GridSearchCV(cv=10, error_score='raise-deprecating',
       estimator=Pipeline(memory=None,
     steps=[('scaler', StandardScaler(copy=True, with_mean=True, with_std=True)), ('knn', KNeighborsClassifier(algorithm='brute', leaf_size=30, metric='minkowski',
           metric_params=None, n_jobs=None, n_neighbors=5, p=2,
           weights='uniform'))]),
       fit_params=None, iid='warn', n_jobs=None,
       param_grid={'knn__n_neighbors': array([ 1,  2,  3,  4,  5,  6,  7,  8,  9, 10, 11, 12, 13, 14, 15, 16, 17,
       18, 19, 20, 21, 22, 23, 24, 25, 26, 27, 28, 29, 30, 31, 32, 33, 34,
       35, 36, 37, 38, 39, 40, 41, 42, 43, 44, 45, 46, 47, 48, 49]), 'knn__weights': ['uniform', 'distance'], 'knn__p': [1, 2]},
       pre_dispatch='2*n_jobs', refit=True, return_train_score=True,
       scoring=None, verbose=1)

In [110]:
# Get the results with "cv_results_"
grid_cv.cv_results_.keys()

dict_keys(['mean_fit_time', 'std_fit_time', 'mean_score_time', 'std_score_time', 'param_knn__n_neighbors', 'param_knn__p', 'param_knn__weights', 'params', 'split0_test_score', 'split1_test_score', 'split2_test_score', 'split3_test_score', 'split4_test_score', 'split5_test_score', 'split6_test_score', 'split7_test_score', 'split8_test_score', 'split9_test_score', 'mean_test_score', 'std_test_score', 'rank_test_score', 'split0_train_score', 'split1_train_score', 'split2_train_score', 'split3_train_score', 'split4_train_score', 'split5_train_score', 'split6_train_score', 'split7_train_score', 'split8_train_score', 'split9_train_score', 'mean_train_score', 'std_train_score'])

In [111]:
# Collect results in a DataFrame
cv_results = pd.DataFrame(grid_cv.cv_results_)

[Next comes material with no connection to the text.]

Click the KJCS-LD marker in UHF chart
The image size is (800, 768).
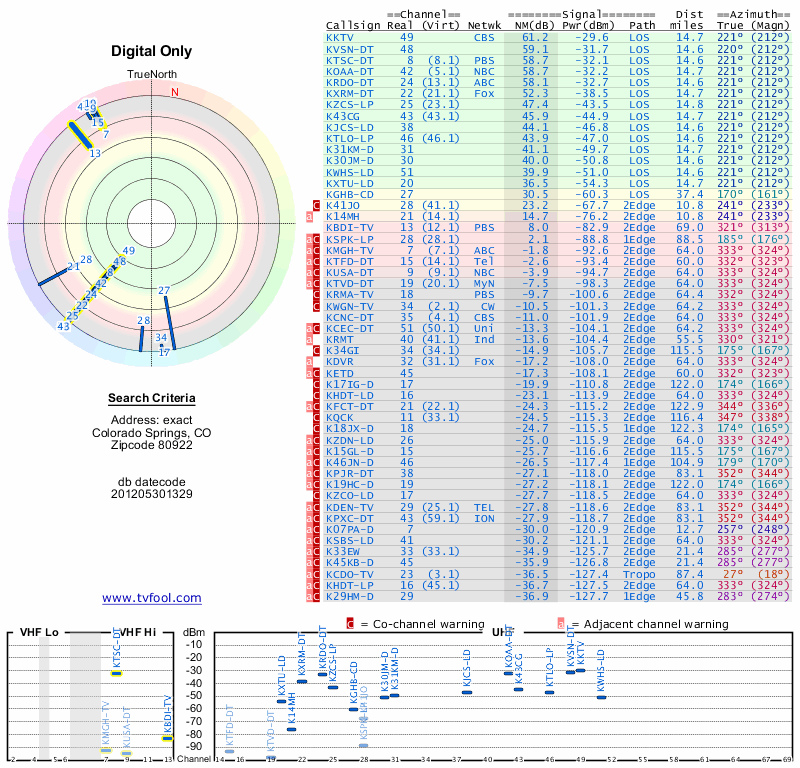[467, 692]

# Print a few interesting columns
cols = ['mean_test_score', 'std_test_score', 'mean_train_score', 'std_train_score', 
        'param_knn__n_neighbors', 'param_knn__weights', 'param_knn__p']
cv_results[cols].sort_values('mean_test_score', ascending=False).head()

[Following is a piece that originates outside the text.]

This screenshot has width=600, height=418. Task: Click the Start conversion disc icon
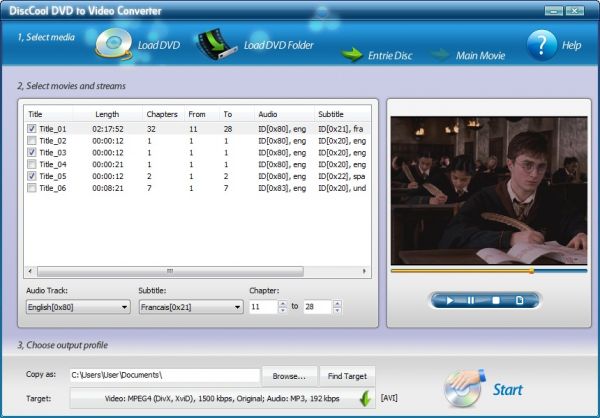[467, 388]
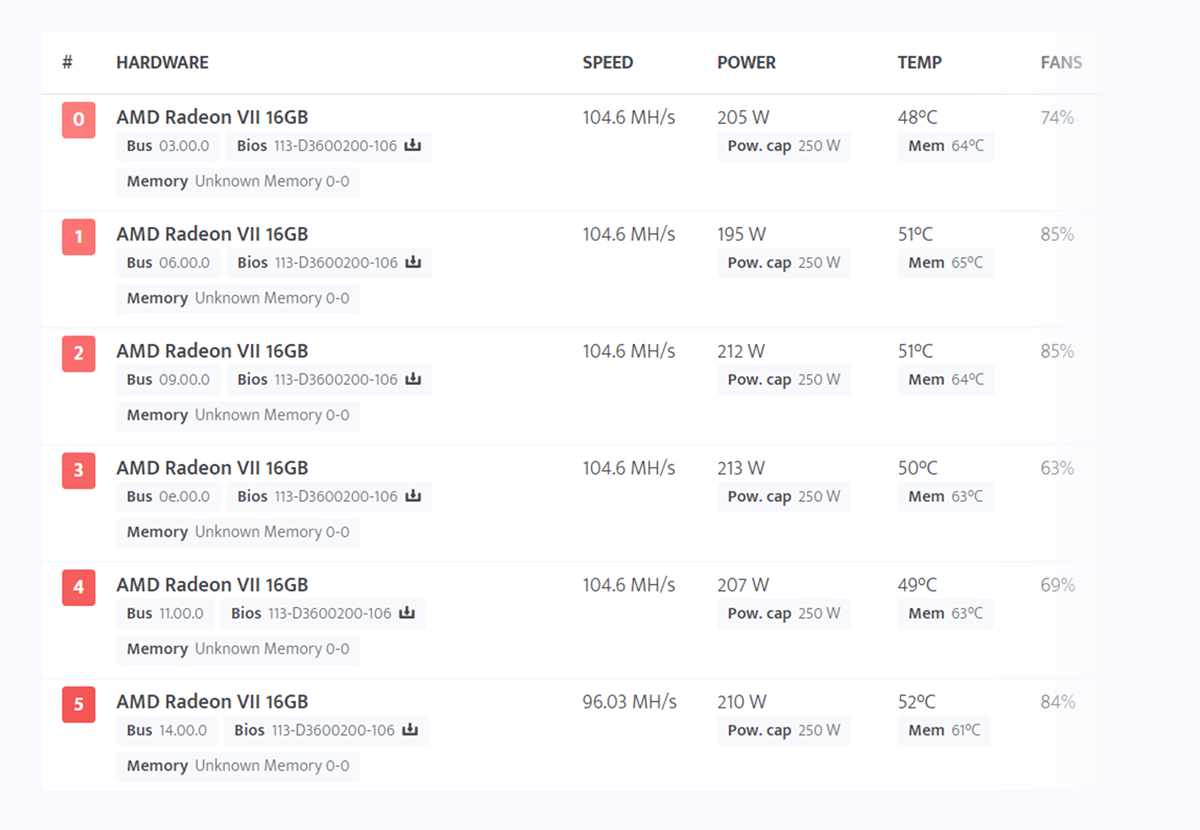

Unnamed: 0,mean_test_score,std_test_score,mean_train_score,std_train_score,param_knn__n_neighbors,param_knn__weights,param_knn__p
134,0.688679,0.068187,0.671391,0.011821,34,uniform,2
165,0.683962,0.062327,1.0,0.0,42,distance,1
161,0.683962,0.051419,1.0,0.0,41,distance,1
169,0.683962,0.062327,1.0,0.0,43,distance,1
156,0.683962,0.051419,0.680854,0.008276,40,uniform,1


In [134]:
# Compute test accuracy
accuracy = grid_cv.score(X_te, y_te)
print('Accuracy: {:.3f}'.format(accuracy))

Accuracy: 0.692


Exercise - Logistic regression
---

> **Exercise**: Same with a logistic regression
> * Try both OvR and softmax
> * tune C
>
> Which estimator would you use in practice? k-NN or logistic regression?

In [136]:
import warnings
from sklearn.exceptions import ConvergenceWarning
# Filter convergence warnings
warnings.simplefilter('ignore', ConvergenceWarning)


# Create estimator
logreg_cv = LogisticRegressionCV(Cs=np.logspace(-4, 4, num=20), cv=10, multi_class='multinomial', solver='saga', refit=True)

# Fit the estimator
logreg_cv.fit(scale(X_tr), y_tr);

In [137]:
accuracy_logreg = logreg_cv.score(scale(X_te), y_te)
print('Accuracy: {:.3f}'.format(accuracy_logreg))

Accuracy: 0.692


Both method give around the same results. We would need further analysis to choose the best one.